Citizens Uprooting Racism in Bermuda welcomed the passing of legislation by MPs last weekend, which it said would help to lower conviction rates among young people.
But president Lynne Winfield said legalising cannabis and providing services including detox and therapeutic communities would make a more meaningful impact.
Ms Winfield said: “Decriminalisation is an important first step and goes some way to ensure that the criminalisation of our youth is reduced.
“However, a more holistic approach including legalisation will transform lives and society.
“It is only a combination of changes to the law combined with services such as detox, therapeutic communities, destigmatisation, employment opportunities and education that will transform the drug culture in Bermuda and how the criminal justice system and health system respond.” According to the United States’ National Institute on Drug Abuse, medical detoxification — the first step of addiction treatment — safely manages the acute physical symptoms of withdrawal associated with stopping drug use. Therapeutic communities are a common form of long-term residential treatment for substance use disorders.
Curb, which advocated for legalising the drug in its 2017 Racial Justice Platform and in its submission to the Cannabis Reform Collaborative in 2014, chimed in after the Misuse of Drugs (Decriminalisation of Cannabis) Amendment Act 2017 was passed in the House of Assembly in the early hours of Saturday morning.

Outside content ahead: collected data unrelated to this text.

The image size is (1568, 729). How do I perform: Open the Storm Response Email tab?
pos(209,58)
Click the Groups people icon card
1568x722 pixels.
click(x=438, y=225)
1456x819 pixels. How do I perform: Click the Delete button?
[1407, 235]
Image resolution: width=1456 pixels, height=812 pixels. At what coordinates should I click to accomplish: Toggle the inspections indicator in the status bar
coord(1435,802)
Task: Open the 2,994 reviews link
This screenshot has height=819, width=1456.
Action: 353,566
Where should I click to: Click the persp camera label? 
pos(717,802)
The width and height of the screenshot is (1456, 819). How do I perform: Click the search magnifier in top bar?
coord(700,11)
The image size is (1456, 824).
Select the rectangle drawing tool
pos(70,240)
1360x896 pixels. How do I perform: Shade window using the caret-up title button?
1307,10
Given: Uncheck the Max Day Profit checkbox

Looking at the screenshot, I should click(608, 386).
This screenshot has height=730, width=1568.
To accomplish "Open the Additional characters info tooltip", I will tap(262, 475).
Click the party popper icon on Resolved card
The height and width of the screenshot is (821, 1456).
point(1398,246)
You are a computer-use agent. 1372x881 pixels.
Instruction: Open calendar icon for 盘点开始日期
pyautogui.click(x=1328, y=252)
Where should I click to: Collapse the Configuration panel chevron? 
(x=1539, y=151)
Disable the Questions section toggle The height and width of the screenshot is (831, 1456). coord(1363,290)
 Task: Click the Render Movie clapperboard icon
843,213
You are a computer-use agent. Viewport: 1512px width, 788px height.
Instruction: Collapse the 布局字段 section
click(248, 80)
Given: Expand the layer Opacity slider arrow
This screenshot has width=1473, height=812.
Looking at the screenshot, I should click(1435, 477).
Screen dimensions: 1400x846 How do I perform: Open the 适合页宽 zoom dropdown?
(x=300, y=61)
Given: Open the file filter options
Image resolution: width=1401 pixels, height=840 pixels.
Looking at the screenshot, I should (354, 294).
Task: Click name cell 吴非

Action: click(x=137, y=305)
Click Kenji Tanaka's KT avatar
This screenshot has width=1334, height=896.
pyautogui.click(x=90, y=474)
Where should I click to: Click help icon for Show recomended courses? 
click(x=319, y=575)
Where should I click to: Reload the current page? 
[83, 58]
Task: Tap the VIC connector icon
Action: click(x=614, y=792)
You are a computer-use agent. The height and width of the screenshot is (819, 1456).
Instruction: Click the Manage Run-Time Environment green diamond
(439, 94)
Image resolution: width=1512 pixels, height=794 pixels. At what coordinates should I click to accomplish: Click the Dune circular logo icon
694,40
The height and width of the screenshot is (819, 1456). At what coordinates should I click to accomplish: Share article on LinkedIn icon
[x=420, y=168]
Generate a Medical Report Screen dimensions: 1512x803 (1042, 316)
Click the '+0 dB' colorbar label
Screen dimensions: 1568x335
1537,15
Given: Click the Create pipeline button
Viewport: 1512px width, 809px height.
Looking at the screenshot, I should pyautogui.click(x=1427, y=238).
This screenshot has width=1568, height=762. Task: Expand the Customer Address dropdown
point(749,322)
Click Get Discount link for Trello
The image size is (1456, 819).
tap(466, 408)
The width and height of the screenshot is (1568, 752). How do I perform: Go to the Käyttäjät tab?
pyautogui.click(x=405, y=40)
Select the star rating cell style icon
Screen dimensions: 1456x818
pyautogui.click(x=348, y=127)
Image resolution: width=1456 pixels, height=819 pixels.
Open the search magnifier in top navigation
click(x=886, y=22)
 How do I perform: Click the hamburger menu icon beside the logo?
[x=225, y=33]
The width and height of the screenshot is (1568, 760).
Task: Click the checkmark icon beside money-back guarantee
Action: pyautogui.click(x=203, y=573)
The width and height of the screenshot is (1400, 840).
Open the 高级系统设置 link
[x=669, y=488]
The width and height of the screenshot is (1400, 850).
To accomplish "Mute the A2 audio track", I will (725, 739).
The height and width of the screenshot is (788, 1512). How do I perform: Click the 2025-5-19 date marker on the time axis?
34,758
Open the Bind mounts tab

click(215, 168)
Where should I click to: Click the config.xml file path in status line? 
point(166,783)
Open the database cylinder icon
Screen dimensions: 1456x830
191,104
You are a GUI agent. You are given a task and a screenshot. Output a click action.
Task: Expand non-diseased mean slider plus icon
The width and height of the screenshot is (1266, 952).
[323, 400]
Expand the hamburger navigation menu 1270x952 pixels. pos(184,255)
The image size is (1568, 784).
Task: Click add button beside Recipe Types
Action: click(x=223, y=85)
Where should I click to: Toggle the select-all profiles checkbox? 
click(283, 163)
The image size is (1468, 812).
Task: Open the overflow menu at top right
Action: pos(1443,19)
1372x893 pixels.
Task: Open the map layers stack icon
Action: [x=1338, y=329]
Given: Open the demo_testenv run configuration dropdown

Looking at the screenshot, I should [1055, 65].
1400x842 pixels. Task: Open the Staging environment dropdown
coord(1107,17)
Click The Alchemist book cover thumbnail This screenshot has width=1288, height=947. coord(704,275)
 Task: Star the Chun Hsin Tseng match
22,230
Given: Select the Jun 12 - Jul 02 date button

Ms Winfield highlighted Portugal as a country that combined legalisation with other measures.
She said: “Portugal’s ongoing 17-plus year success with their programme of legalisation combined with treatment continues to provide statistics that prove that a focus on drug treatment programmes and funds for job programmes produce positive results for the community and individual.
“If the idea when talking about addiction is to understand that it is a chronic disease, a health issue, then to move it out of Bermuda’s prison system is a clear improvement and from a mental health perspective allows society to drop the stigma.”
Activist Stratton Hatfield, of the Cannabis Reform Collaborative, also applauded the move as a “good step in the right direction”, but said it was long overdue.
He added: “It’s my hope that less people are going to be dragged through our justice system for possession of a small amount of cannabis.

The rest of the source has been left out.